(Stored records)
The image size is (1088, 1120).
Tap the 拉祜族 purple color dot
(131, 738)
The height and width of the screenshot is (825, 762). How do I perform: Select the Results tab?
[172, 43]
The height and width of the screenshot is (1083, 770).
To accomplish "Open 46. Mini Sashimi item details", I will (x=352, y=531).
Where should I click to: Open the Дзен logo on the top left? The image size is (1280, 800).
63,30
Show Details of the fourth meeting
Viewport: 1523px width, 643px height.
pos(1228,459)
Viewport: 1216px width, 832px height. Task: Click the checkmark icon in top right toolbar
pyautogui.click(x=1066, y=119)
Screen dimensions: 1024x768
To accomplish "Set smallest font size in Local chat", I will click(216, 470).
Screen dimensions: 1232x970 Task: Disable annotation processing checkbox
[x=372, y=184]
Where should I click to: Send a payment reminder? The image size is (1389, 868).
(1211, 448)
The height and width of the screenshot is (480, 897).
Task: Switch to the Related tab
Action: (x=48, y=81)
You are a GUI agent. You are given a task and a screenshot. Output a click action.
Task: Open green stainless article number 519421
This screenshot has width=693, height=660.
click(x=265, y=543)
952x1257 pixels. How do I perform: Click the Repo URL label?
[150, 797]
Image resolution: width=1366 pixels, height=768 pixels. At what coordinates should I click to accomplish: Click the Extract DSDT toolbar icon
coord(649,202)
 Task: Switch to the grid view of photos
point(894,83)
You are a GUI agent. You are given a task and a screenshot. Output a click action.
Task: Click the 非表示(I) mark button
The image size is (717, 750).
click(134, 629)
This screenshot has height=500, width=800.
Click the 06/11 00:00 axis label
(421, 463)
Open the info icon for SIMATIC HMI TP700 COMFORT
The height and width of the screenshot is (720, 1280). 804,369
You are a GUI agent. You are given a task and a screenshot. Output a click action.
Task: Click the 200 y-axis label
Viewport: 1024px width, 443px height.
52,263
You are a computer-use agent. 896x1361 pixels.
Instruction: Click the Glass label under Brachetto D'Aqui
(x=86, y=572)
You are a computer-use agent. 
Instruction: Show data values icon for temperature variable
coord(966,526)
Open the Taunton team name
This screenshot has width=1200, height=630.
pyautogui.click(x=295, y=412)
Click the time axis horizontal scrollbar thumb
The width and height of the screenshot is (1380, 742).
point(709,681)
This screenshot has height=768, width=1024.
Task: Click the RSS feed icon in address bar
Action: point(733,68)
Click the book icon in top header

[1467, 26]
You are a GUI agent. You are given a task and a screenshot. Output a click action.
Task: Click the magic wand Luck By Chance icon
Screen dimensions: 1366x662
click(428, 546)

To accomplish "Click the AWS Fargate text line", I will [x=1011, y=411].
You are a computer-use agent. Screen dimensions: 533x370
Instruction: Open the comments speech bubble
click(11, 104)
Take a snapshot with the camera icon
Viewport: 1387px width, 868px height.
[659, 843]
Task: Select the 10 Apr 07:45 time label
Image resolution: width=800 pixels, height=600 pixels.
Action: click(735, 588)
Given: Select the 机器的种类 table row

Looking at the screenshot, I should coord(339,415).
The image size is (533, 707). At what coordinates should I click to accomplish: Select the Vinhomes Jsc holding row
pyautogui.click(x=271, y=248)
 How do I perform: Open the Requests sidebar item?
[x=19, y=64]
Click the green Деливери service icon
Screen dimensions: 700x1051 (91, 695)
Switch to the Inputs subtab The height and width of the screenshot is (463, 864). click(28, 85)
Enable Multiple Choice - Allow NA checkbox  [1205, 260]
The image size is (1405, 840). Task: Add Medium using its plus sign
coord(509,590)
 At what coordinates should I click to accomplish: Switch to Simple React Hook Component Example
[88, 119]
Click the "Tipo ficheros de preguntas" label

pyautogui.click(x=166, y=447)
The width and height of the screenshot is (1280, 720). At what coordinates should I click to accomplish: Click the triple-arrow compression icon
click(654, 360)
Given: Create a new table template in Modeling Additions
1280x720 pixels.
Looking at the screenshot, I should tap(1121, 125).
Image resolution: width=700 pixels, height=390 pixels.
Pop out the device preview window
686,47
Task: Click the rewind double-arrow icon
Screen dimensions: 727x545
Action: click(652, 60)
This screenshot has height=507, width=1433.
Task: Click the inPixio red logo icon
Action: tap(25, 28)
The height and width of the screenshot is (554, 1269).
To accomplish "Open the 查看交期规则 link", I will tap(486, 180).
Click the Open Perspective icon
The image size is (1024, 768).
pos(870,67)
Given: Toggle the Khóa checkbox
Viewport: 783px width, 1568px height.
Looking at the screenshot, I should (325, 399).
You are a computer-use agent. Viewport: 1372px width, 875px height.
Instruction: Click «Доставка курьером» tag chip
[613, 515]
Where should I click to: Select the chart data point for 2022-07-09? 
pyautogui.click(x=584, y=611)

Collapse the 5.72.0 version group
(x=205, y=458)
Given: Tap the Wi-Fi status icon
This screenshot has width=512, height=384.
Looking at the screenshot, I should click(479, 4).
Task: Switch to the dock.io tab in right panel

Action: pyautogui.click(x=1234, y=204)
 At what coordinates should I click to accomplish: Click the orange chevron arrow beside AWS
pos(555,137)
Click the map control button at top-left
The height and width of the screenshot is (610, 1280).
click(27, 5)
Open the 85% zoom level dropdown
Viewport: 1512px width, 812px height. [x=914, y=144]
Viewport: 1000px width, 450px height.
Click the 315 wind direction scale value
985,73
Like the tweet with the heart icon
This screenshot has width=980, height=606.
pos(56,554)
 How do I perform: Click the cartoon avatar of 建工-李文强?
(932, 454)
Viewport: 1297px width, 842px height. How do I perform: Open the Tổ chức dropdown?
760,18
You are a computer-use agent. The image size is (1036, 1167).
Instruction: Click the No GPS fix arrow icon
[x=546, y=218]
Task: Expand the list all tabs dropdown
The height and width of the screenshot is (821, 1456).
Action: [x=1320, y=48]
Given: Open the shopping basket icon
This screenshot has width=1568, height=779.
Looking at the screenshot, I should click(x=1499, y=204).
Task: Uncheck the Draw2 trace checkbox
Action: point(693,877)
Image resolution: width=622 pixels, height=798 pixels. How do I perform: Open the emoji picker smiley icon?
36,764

WHAT THE TASK REQUIRES: Wherever the string "time" appears in the records, copy the whole line.

SOLUTION FOR THIS EXERCISE:
Click the time axis horizontal scrollbar thumb
Task: Select the 10 Apr 07:45 time label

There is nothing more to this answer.